Your AI gets 90% accuracy. It fails 88% of real conversations

Per-turn accuracy and conversation accuracy are not the same measure: the first is what your test suite catches, the second is what your customers experience. (Antithesis) At 90% per turn, a 20-turn system succeeds 12% of the time in production — and the failure compounds silently from turn 6 onward. The fix isn't a larger prompt; it's moving the constraints into the weights.

Brady Walker Senior Content Marketing Manager
4 min
Share

You built something. You tested it. You hit 90% accuracy per turn.

Now run that number through a 20-turn conversation.

0.90²⁰ = 0.12.

Your 90%-accurate system has a 12% conversation success rate in production. It's failing 88% of the time and your test suite has no idea.

There's an architectural decision that closes that gap. PolyAI made it when they chose to train Raven instead of wrapping GPT-5. This post explains what that decision is and how to test the foundation for free.

The math your test suite can't do

90% per-turn accuracy measures one turn. A customer service conversation is twenty, and every turn compounds the one before it.

A mishandled tool call on turn 6 corrupts the context state for every turn that follows. By turn 14, the model is reasoning from a broken thread. Sandbox tests can't surface this. Test cases are too clean: controlled inputs, expected tool responses, no concurrent load.

Three failure modes live somewhere your test suite never goes.

Latency under real load

Your staging environment isn't handling 200 simultaneous calls on shared cloud infrastructure. Your customers are. At 2 seconds per turn across 20 turns, that's 40 seconds of dead air per conversation.

Multilingual slip

When retrieval returns an English document, a general model's attention follows it, and it replies in English to a Spanish-speaking caller. This doesn't happen in your test suite because your test suite calls it in English.

Hallucination under API failure

A backend times out. The tool returns an error code. A general model trained to always produce a helpful answer doesn't say it can't see the data; it estimates, confidently, from pattern.

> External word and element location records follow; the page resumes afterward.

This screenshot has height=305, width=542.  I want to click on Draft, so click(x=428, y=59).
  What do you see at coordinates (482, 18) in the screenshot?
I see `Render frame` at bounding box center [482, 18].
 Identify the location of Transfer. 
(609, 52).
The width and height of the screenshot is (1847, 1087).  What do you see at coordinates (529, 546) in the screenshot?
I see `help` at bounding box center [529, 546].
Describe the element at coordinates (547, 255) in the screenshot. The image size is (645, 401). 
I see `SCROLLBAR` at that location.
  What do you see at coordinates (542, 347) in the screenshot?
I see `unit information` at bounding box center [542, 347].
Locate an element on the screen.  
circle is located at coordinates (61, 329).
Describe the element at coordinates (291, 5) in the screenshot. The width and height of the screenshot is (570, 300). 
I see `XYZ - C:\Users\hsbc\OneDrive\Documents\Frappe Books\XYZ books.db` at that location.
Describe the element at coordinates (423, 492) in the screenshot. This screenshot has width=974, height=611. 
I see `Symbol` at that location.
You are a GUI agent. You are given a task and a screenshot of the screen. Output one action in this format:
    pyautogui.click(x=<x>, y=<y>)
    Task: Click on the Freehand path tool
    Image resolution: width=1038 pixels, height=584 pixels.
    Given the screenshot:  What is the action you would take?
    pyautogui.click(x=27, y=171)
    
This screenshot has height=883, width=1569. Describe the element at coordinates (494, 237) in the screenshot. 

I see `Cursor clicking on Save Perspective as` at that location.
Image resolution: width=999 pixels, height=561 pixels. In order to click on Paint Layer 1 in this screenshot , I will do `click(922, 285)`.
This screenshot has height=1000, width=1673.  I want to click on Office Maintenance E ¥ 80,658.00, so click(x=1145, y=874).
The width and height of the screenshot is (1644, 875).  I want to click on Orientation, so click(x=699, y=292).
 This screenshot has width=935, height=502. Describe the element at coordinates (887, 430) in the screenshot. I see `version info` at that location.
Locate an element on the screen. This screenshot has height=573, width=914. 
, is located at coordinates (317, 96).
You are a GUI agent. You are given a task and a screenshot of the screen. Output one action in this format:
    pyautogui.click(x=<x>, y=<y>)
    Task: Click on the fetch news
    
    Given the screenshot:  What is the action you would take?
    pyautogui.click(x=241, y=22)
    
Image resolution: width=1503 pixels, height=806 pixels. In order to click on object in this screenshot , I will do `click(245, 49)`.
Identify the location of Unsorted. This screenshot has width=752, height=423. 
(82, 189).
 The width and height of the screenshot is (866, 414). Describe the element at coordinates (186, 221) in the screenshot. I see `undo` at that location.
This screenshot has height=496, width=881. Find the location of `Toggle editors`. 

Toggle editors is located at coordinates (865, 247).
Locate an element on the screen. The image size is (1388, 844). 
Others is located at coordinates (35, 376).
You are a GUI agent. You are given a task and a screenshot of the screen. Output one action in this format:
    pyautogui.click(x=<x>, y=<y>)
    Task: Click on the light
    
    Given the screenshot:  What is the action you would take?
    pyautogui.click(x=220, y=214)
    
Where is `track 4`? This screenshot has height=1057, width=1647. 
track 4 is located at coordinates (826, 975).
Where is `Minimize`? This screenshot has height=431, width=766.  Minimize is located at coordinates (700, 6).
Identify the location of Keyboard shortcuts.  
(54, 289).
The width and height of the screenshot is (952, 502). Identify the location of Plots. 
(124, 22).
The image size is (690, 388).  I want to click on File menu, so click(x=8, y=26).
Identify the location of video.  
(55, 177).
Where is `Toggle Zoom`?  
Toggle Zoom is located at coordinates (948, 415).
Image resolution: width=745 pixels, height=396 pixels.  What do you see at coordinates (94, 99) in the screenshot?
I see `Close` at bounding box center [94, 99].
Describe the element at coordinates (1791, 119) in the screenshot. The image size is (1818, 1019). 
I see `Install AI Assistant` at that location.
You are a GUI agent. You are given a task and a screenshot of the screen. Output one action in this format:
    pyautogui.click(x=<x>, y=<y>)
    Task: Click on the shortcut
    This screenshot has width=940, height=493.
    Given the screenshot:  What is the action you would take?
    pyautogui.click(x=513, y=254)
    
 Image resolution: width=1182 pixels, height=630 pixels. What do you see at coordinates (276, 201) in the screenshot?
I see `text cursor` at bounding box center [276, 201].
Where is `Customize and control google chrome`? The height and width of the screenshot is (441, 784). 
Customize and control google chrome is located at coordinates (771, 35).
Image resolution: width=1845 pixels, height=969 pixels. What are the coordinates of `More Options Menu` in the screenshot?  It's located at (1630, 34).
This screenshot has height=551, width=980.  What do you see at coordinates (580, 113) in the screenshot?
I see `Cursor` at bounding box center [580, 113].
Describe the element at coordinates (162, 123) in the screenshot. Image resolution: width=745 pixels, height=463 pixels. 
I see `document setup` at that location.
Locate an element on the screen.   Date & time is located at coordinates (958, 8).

The question that matters isn't "does it work in testing?" It's "what happens on turn 14 when the reservations API times out?" If your architecture doesn't have a trained answer to that, you're measuring your test cases, not your production system.

Every fix makes the next break more expensive

Every production failure looks like a prompt problem. Add a constraint, fix the symptom, ship again. That loop has a ceiling.

The language slip hits first. You add: "Always respond in the language the customer is using." Retrieval returns an English document, the model's attention follows it, and a Spanish-speaking customer gets an English reply. You make the instruction more specific. The prompt grows.

Hallucination is next. You add: "If you don't have information from the provided documents, say you don't know." A new edge case surfaces. The prompt grows.

Then verbosity : "Be concise. Limit responses to two sentences. No bullet points." The prompt grows.

Matt Henderson, PolyAI's VP of Research, described where this ends: "just another layer of paint" — impossible to read, impossible to audit. Instructions contradict each other. When something breaks, you don't know which constraint caused it.

A prompt can't fix a training distribution mismatch. You're using text to modify what weights already learned. The exit: move the constraints into the weights.

What changes when the constraints live in the weights

Purpose-built is a three-stage post-training pipeline.

Supervised Fine-Tuning. Raven starts from an open-weights foundation model, then trains on hundreds of thousands of real, anonymized production calls. Large offline reasoning models generate gold-label responses from those conversations — too slow for live voice, but through SFT, Raven inherits their accuracy without their latency. Concise delivery, safe tool-calling, and knowing when to say "I don't know" become baseline defaults. Not instructions.

GRPO/DPO Fusion. GRPO is active practice: the model generates multiple responses, a reward function scores them, the model adjusts. Powerful — but when the model is genuinely confused and none of its responses score well, the hill-climbing stops. DPO is contrastive correction: when GRPO hits that wall, the pipeline injects a targeted pair — here's what the model tried, here's what an expert would have said. The wall comes down. Neither technique operates with its weakness exposed at the same time.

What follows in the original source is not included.